SHORT EXERCISE
Edit the lines between the one holding "The height and width of the screenshot is (868, 1390)." and the one holding "Action: 107,232", inclusive, by replacing "rain cloud" with "storm cloud" and leaving everything else unchanged. Omit the pictures from your answer.

--- BEGIN STORED DATA ---

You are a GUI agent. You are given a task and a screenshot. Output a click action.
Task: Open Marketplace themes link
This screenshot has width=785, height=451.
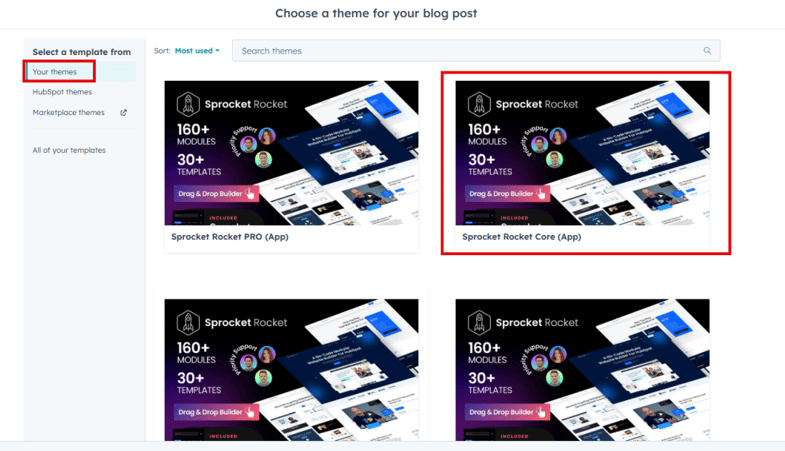click(69, 113)
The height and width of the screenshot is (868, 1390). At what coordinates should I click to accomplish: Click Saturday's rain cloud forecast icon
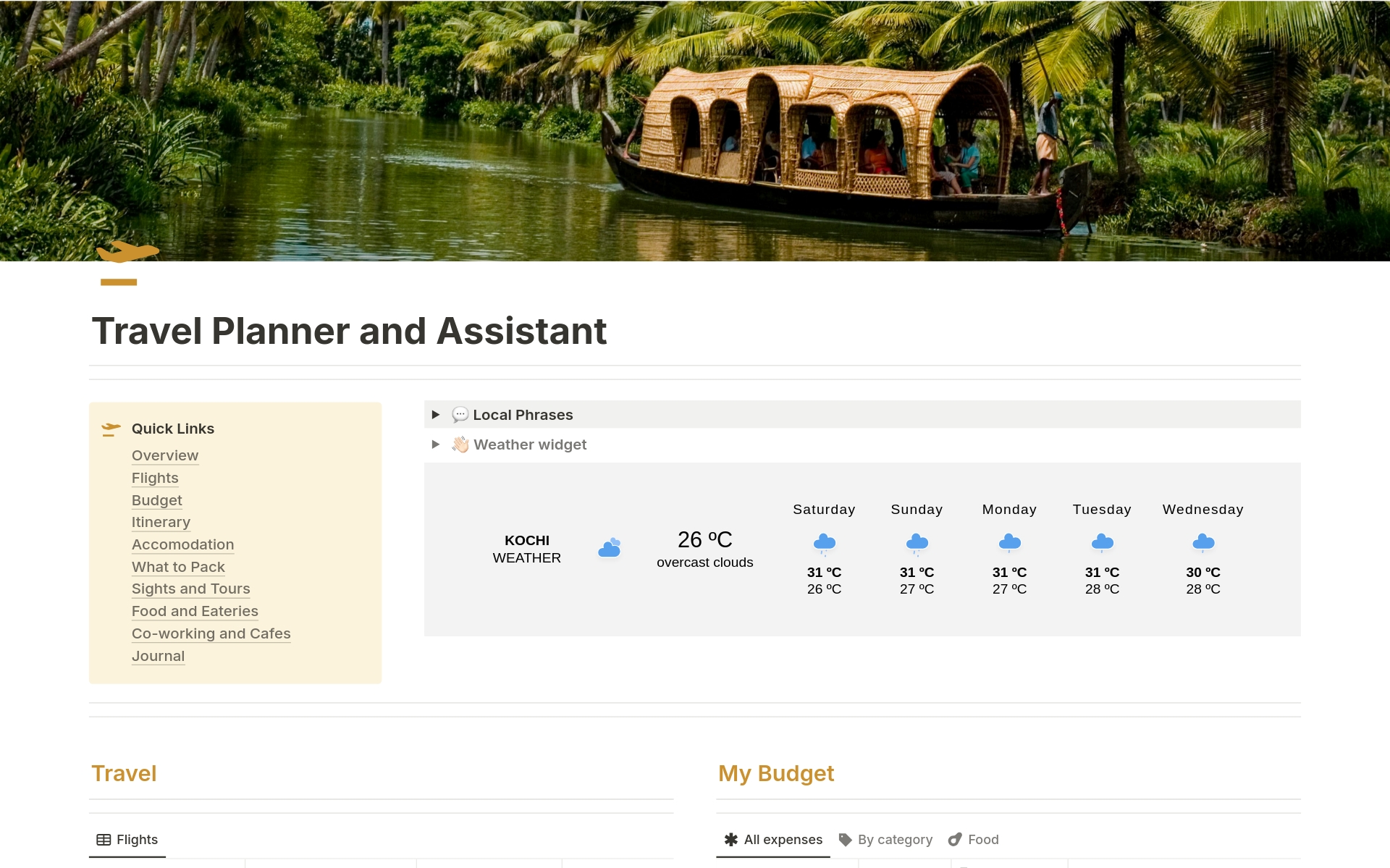[824, 543]
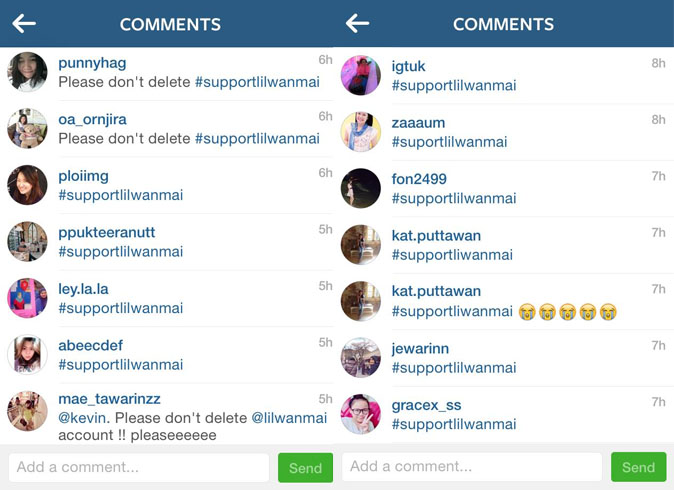Viewport: 674px width, 490px height.
Task: Open ppukteeranutt username link
Action: 107,232
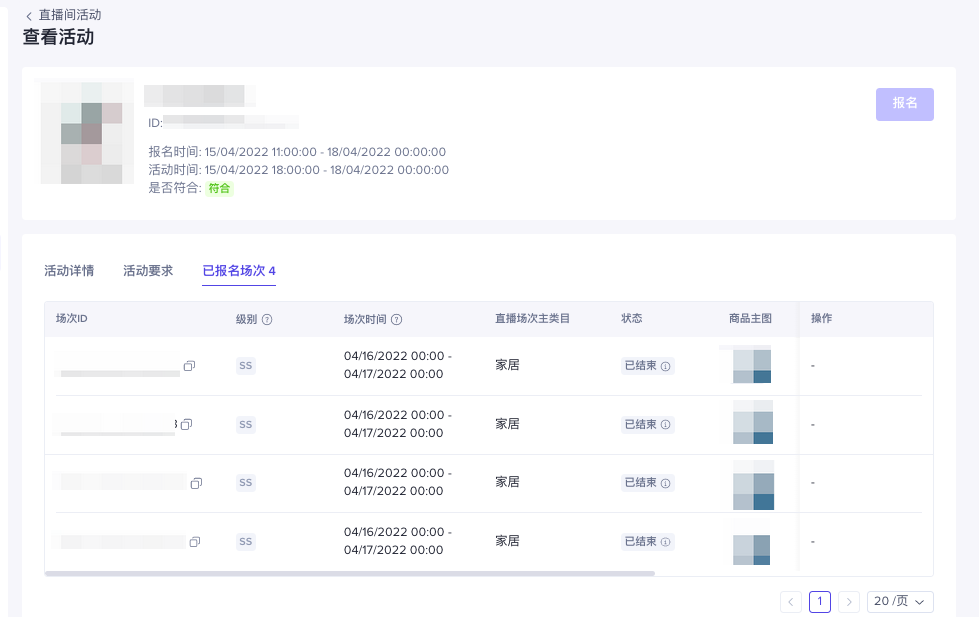Image resolution: width=979 pixels, height=617 pixels.
Task: Select the 已报名场次 4 tab
Action: coord(239,271)
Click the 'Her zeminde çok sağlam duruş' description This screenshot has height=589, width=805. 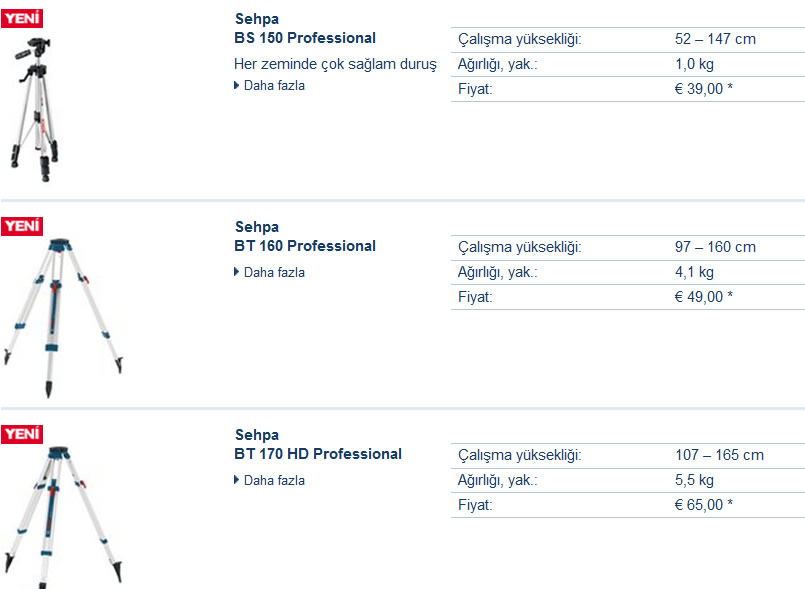tap(335, 64)
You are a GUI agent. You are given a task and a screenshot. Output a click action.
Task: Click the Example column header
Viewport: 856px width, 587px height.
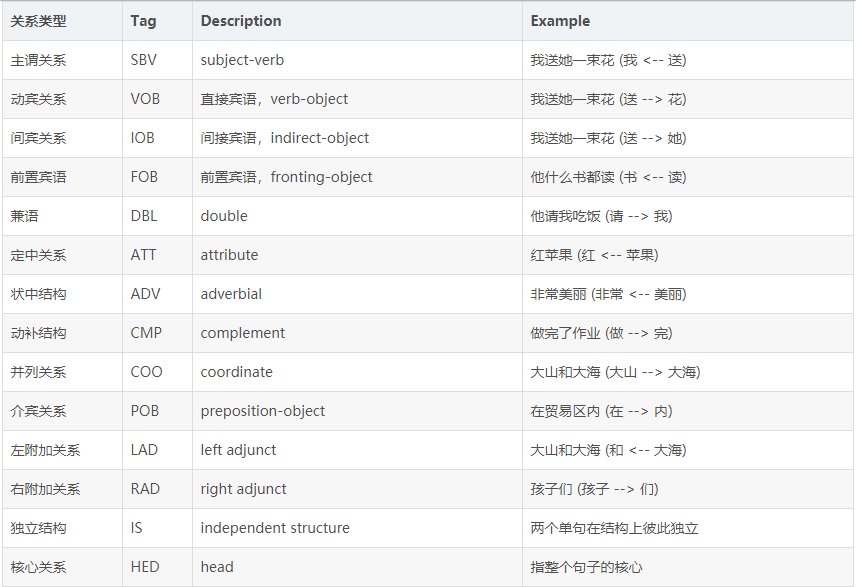pos(560,21)
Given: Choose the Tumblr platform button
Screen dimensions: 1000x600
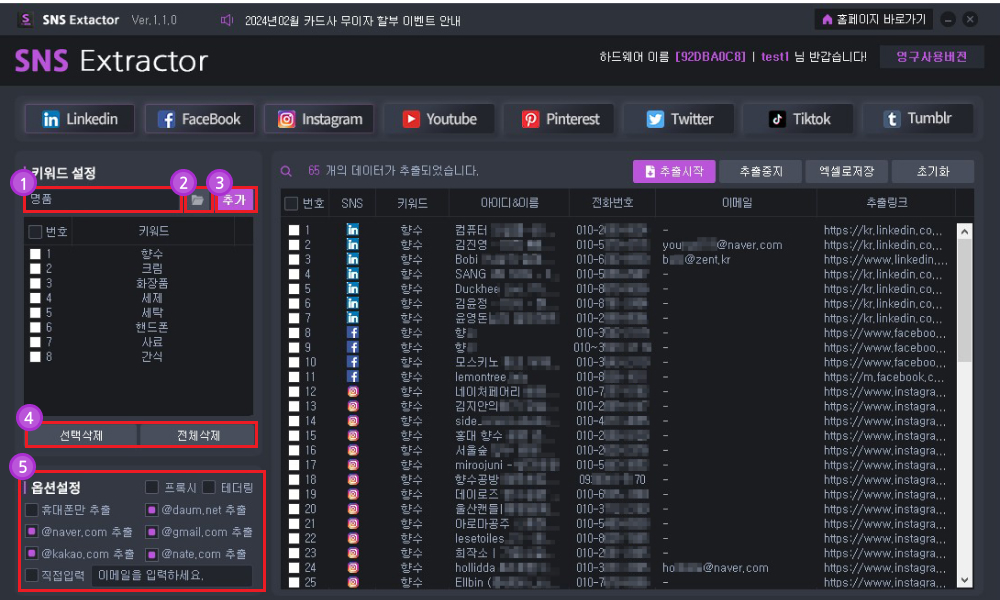Looking at the screenshot, I should tap(918, 119).
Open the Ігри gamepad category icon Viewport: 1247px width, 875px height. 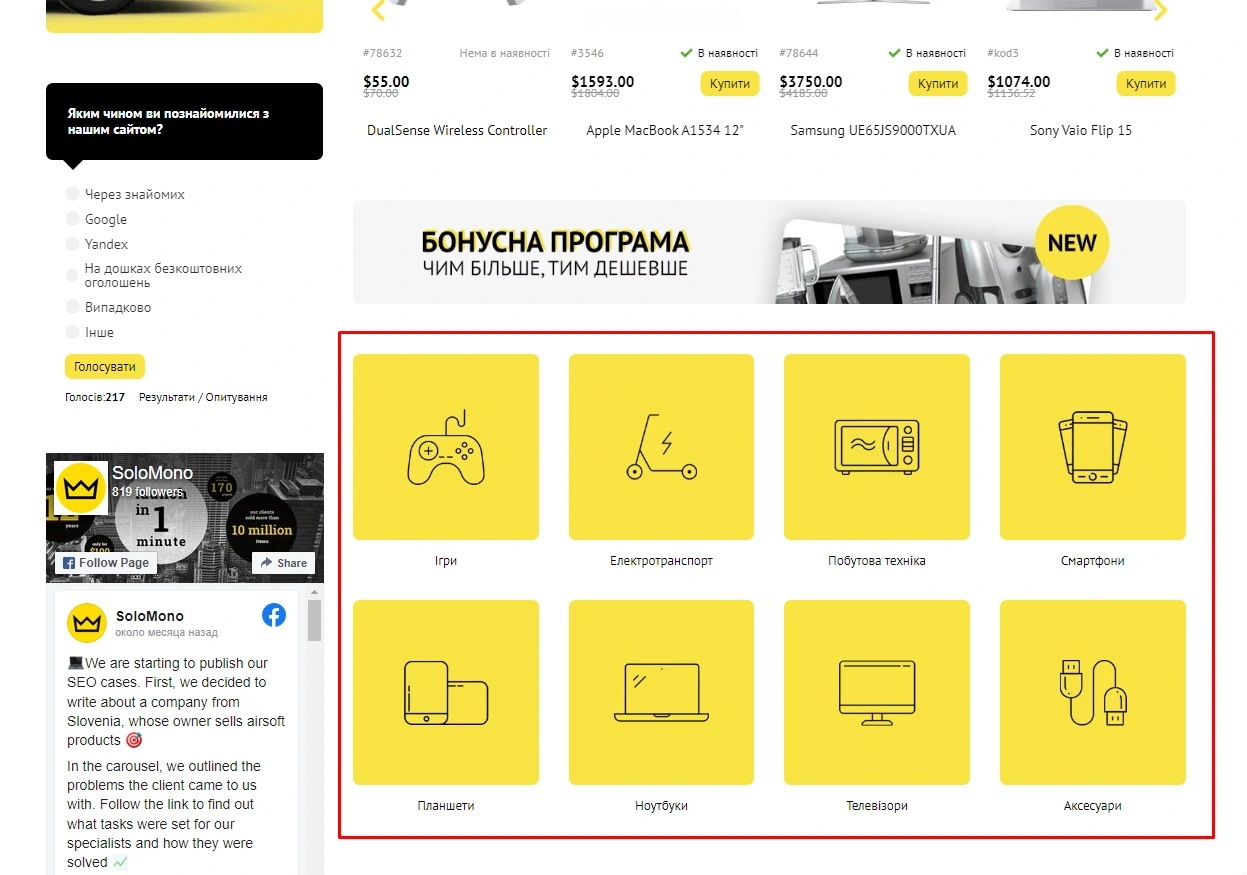(445, 447)
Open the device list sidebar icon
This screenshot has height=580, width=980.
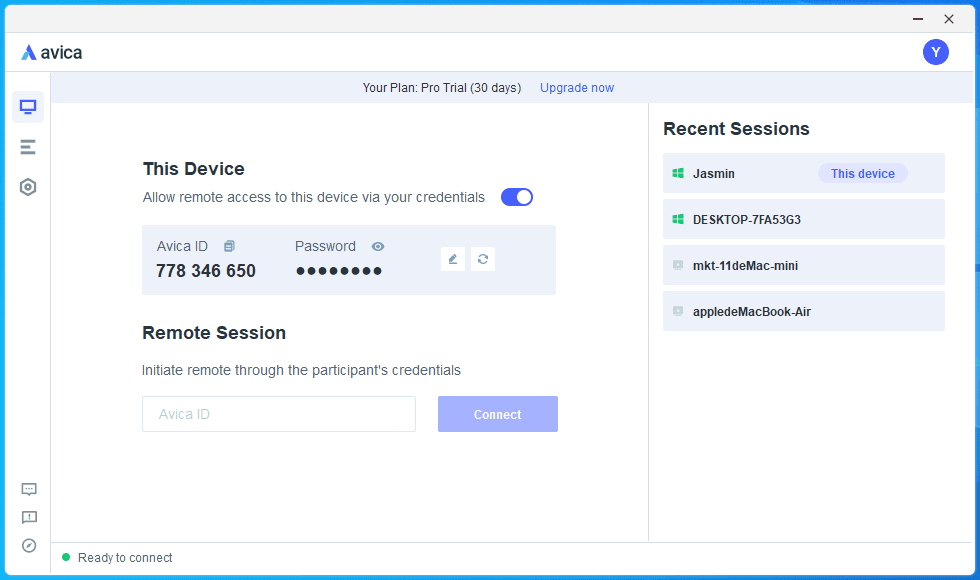pos(28,147)
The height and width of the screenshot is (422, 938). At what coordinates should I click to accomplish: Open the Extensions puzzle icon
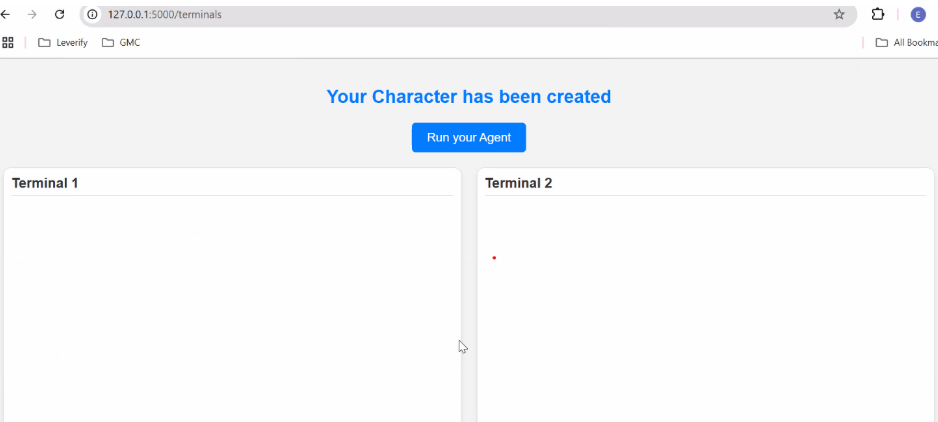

--- END STORED DATA ---

WORKED SOLUTION
The height and width of the screenshot is (868, 1390). At what coordinates should I click to accomplish: Click Saturday's storm cloud forecast icon
[824, 543]
Viewport: 674px width, 490px height.
Task: Open ppukteeranutt username link
Action: 107,232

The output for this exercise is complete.